5. On the above facts it has been argued on behalf of the appellant that as communication to the other coparceners is necessary before a member of a joint Hindu family can become divided by a declaration of his intention to become so divided, it must be held in this case that the division in status arose only on the 9th August when the first defendant received Ex. J and as the testator had died on the 5th August, the testament cannot take effect so far as the joint family property is concerned. We are unable to accede to this contention. It is true that the authorities lay down generally that the communication of the intention to become divided to other coparceners is necessary, but none of them lays down that the severance in status does not take place till after such communication has been received by the other coparceners. The anomalous results following from any such view can easily be shown. It would be unfortunate indeed if the validity of a will should depend upon the accident as to whether a postman was able to find an addressee on a particular date or at a particular place or not; and it will sometimes be a very difficult task, for the Court to decide how far the addressee had with some knowledge of what is coming evaded receipt of the notice. An illustration will forcibly demonstrate the anomalous position. If a person should have a number of coparceners living in a number of places far remote from one another what is to be the date of division of status when notice had been sent by one of the coparceners to those various other coparceners? It certainly cannot be that he will become divided from the family on different dates, and here again the uncertainty that may arise from the delay in delivery due to avoidable or unavoidable causes is a fact to be taken into account. It may be that if the law is authoritatively settled, it is not open to us to refuse to give effect to it, merely on the ground that it may lead to anomalous consequences; but when the law had not been so stated in any decision of authority and such a view is not necessitated or justified by the reason of the rule, we see no reason to interpret the reference to 'communication' in the various cases as implying that the severance does not arise until notice has actually been received by the addressee or addressees.

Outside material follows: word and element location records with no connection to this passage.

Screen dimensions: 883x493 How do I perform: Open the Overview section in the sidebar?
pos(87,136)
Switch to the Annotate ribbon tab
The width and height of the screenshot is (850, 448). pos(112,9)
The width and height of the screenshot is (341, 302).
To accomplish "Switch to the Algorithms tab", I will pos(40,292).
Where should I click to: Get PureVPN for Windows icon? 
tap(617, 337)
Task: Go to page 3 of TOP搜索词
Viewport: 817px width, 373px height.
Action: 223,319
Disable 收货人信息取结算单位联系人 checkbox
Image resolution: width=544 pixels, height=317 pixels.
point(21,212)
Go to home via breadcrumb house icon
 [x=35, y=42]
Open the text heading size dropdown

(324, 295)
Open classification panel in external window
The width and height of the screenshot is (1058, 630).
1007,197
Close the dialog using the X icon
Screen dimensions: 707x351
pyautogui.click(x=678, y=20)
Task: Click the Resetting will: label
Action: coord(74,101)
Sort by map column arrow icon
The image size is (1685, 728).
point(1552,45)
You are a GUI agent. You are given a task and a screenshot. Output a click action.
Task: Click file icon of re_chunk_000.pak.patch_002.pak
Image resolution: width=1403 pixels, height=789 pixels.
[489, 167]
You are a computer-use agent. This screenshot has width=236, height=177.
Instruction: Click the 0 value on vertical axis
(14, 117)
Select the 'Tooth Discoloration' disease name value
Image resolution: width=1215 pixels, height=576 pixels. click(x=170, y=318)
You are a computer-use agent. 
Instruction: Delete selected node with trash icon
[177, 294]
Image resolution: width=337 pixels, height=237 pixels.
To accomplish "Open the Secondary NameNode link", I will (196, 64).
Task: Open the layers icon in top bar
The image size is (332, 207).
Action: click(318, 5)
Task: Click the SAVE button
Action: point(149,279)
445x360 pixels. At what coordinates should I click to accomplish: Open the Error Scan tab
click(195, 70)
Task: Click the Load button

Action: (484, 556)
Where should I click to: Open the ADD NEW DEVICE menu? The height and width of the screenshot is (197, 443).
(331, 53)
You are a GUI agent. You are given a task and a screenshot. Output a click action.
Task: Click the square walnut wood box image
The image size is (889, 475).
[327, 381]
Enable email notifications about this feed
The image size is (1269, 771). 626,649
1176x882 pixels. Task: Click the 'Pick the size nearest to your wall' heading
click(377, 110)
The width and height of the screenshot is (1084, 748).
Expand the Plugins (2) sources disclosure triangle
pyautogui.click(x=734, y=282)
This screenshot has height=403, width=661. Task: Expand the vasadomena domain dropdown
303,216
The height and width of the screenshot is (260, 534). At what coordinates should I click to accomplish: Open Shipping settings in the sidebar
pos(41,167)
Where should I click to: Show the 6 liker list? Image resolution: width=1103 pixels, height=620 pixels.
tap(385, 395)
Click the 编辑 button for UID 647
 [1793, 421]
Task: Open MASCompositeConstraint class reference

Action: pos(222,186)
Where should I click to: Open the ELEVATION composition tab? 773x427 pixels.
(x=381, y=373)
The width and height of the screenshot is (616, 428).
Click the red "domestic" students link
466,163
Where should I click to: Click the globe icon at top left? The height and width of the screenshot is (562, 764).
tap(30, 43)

6. The only reported decision in which the question of the date of severance was discussed is a judgment of Madhavan Nair, J., in Rama Aiyar v. Meenakshi Ammal (1930) 33 L.W. 384. So far as it goes, it is an authority against the appellant's contention, because the learned Judge held that even if it should be assumed that the receipt of the notice by the other coparceners is material, the severance of status relates back to the date when the communication was sent. As pointed out by the learned Judge, the principle emphatically stated by the Privy Council that the other coparceners have no choice or option in the matter clearly indicates that the date of the receipt of the notice by them cannot be material. This decision of Madhavan Nair, J., was sought to be distinguished by the appellant's learned Counsel on the ground that in that case the testator lived till after the date of the service of the notice. In view of the basis of the decision we do not see how that can make any difference. It was argued that if on the 5th the estate passed by survivorship to the first defendant, the receipt of the notice on the 9th cannot divest the first defendant of the estate so vested in him. The answer is that the issue of the notice is so far as the testator is concerned, sufficient to prevent the operation of the principle of survivorship. He was certainly justified in expecting that in the ordinary course his notice would have been delivered to the first defendant on the 4th or at least on the 5th. It is unnecessary for us to say what the legal result would be in a case where a notice is posted in circumstances when it will be obviously impossible for it to reach the addressee before the testator's death. It may be possible to argue that this is merely a device to defeat the law, but no such suggestion can be made in the circumstances of this case. The appeal fails and is dismissed with costs.